Since moving to RoRo, Jane had made many friends including the owner of Gallery 7, a studio on LGA. She had agreed to be part of a one-night live performance exhibit titled “The Seven Deadly Sins,” portraying her favorite sin, lust. Ari imagined the show would be quite entertaining, but she had her own motivation for braving the First Friday crowds during the boiling August temperatures. She wanted to be another pair of eyes for Molly. If something else occurred on RoRo or LGA, Ari worried Nelson Security would be fired before they could find the perpetrator.
Jane grabbed her only prop, a dildo, from the couch and headed for the door.
“Don’t you want to put that in a purse or something?”
She held it up inquisitively. “Why?”
They headed downstairs into the First Friday energy. Within seconds of spilling onto the sidewalk, Jane was called to by two drag queens across the street at MADE, one of Ari’s favorite boutiques. They knew about the show and promised to stop by.
The crowd shuffled westward past a yellow bungalow. An herb and vegetable garden spread across the front yard and the chimney was painted like stained glass, the word BODEGA inscribed in vertical white letters. As the only market on RoRo, it did a brisk business amongst the residents and the First and Third Friday visitors.
A lesbian couple sitting on the front porch took time from their snuggling to shout, “Jane!” They waved at her frantically and she blew them a kiss.
“Do you know everyone?” Ari asked. “You’ve only lived here three months. I’ve lived in my house for over a year and I hardly know any of my neighbors.”
“I put myself out there, honey. That’s the way I make friends.”
That was certainly true. She lived for the party and Ari had not been surprised when she moved from her Scottsdale condo to a two-bedroom apartment in the Artisan Lofts at the corner of Roosevelt and Sixth Street. She’d waited a year to obtain a place that faced RoRo, ensuring that her balcony afforded her a front row seat for the First and Third Friday action.
It was hard to believe RoRo had been a dying area twenty years before
. Then artists and entrepreneurs invaded the territory, living and working in the abandoned and previously condemned structures. No one could claim your space if you were there twenty-four-seven. Boards were stripped from the large storefront windows to display paintings, sculptures and ceramics. Historic bungalows morphed into boutiques and empty lots showcased life-size art or hosted events such as the RoRo Chili Pepper Fest. The buildings, alleyways, fences, even the repainted recycling bins, became an on-going opportunity for expression. The warriors of RoRo were armed with the greatest weapon against blight: color.
The crowd was now bottlenecked in front of the vacant lot on Fourth Street where all of the food trucks had parked for the evening. A few undeveloped parcels of land remained on RoRo, and although they appeared depressing and bleak in the daytime, at night they were gathering spots for the hordes of visitors. There were presently no plans to build on the lots or tear down the handful of boarded up buildings that still sat on the Row. Eventually each one would be rescued. It wasn’t about rebuilding the area.

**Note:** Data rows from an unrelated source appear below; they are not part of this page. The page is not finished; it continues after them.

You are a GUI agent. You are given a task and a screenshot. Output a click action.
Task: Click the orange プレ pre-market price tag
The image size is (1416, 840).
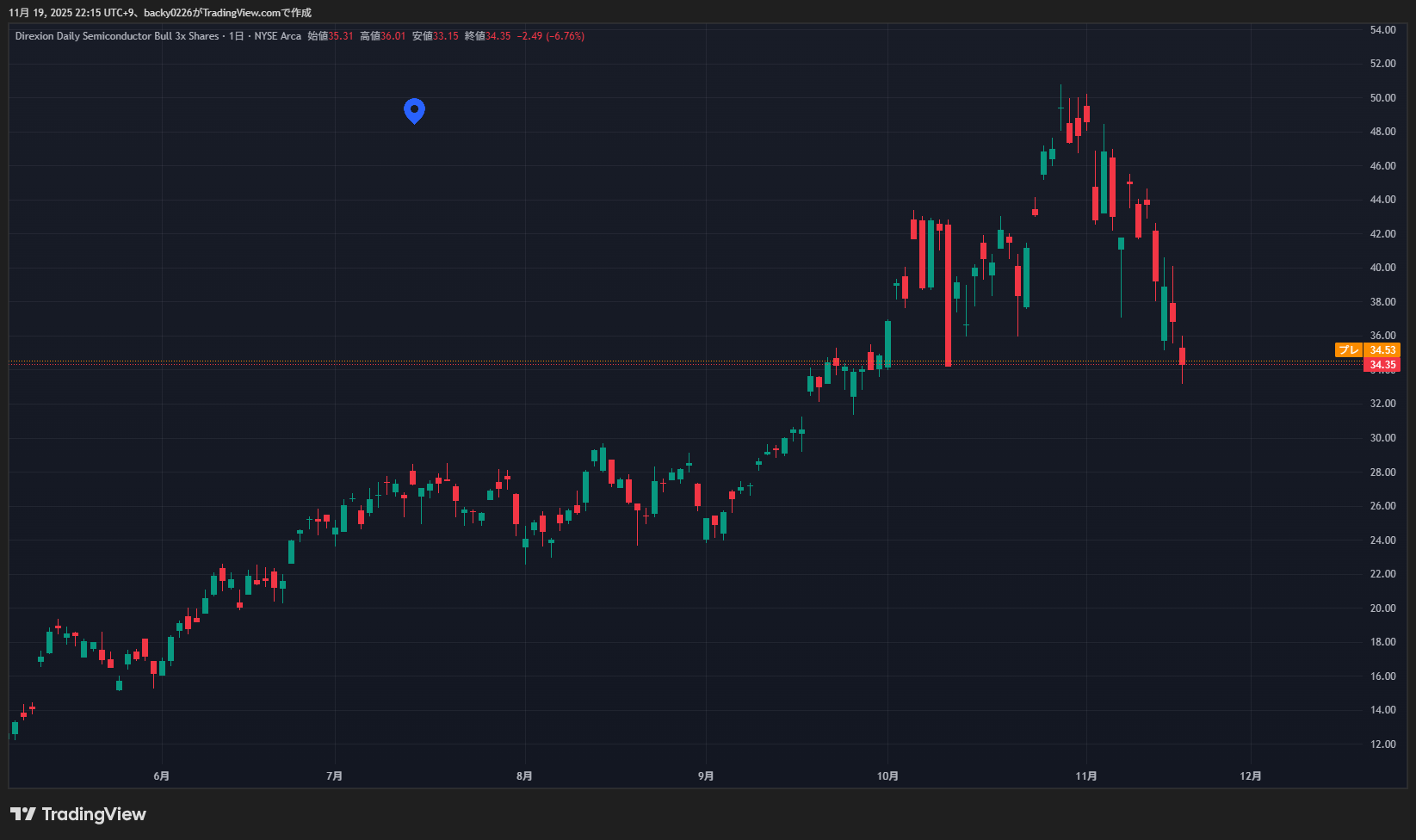click(1348, 350)
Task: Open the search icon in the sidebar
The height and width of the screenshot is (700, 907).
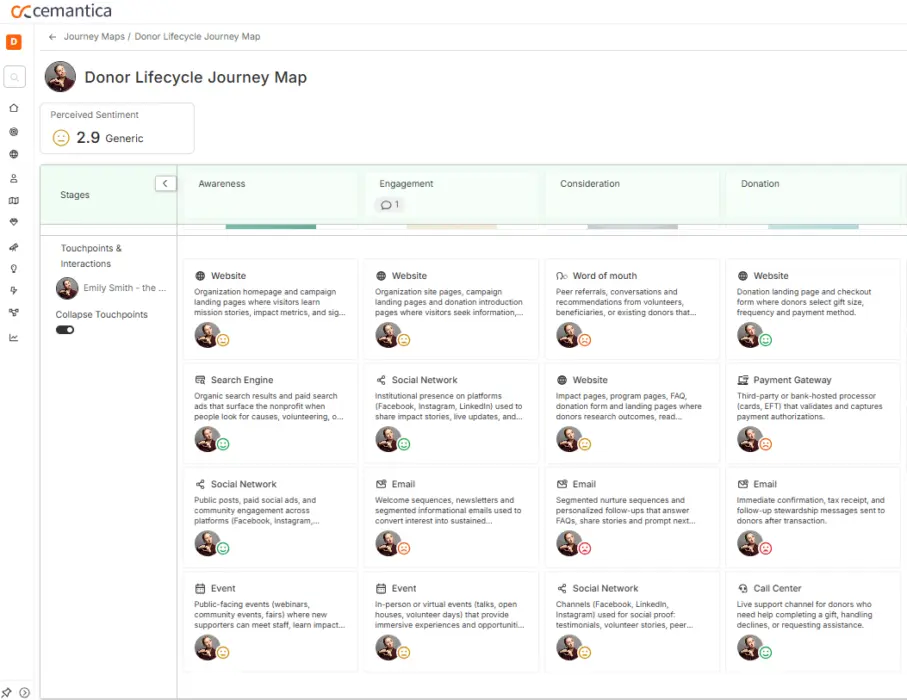Action: tap(13, 76)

It was about revealing it. RoRo was here to stay.
The competing food truck smells followed them for another block, and when she spotted a couple enjoying a creation from Short Leash Hot Dogs, she remembered she’d skipped dinner. “Can we stop to grab something? I’m starving.”

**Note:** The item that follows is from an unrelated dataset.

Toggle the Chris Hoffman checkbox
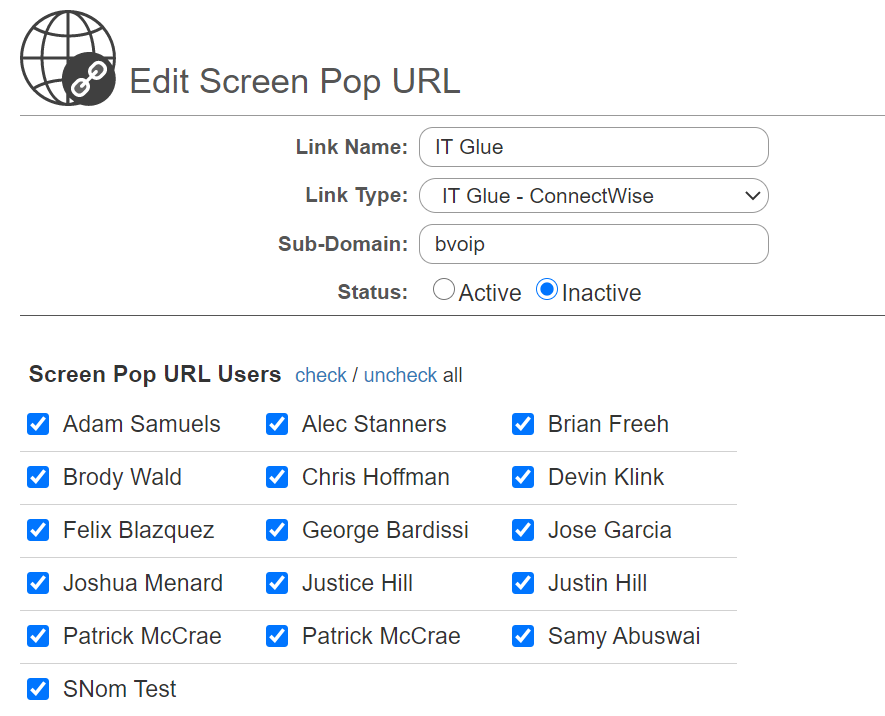This screenshot has height=716, width=885. pos(277,477)
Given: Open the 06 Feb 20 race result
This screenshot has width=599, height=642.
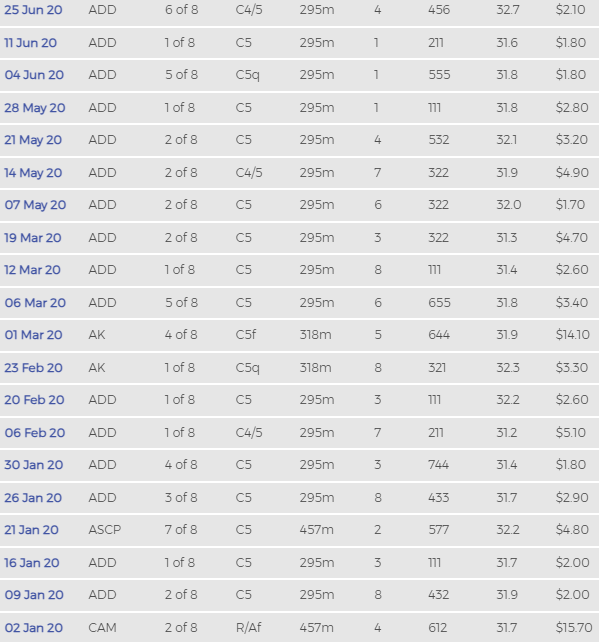Looking at the screenshot, I should 35,433.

“Sure,” Jane said, oblivious to the time. Promptness was not one of her strengths, and Ari felt slightly guilty that she’d rushed her out the door and now might make her late with this detour.
The Short Leash takeout window line moved quickly and in less than ten minutes they were once again headed to the trolley stop. A wolf whistle sounded followed by grunting and colorful comments. She was certain the group of teenagers who’d been behind them in the Short Leash line were leering at Jane’s backside. Jane ignored them just long enough to finish her hot dog before she whirled around, brandishing the dildo like a sword. She sliced it through the air and the three astonished boys and one girl took a step back. The crowd continued to pour around them, uninterested in the little show.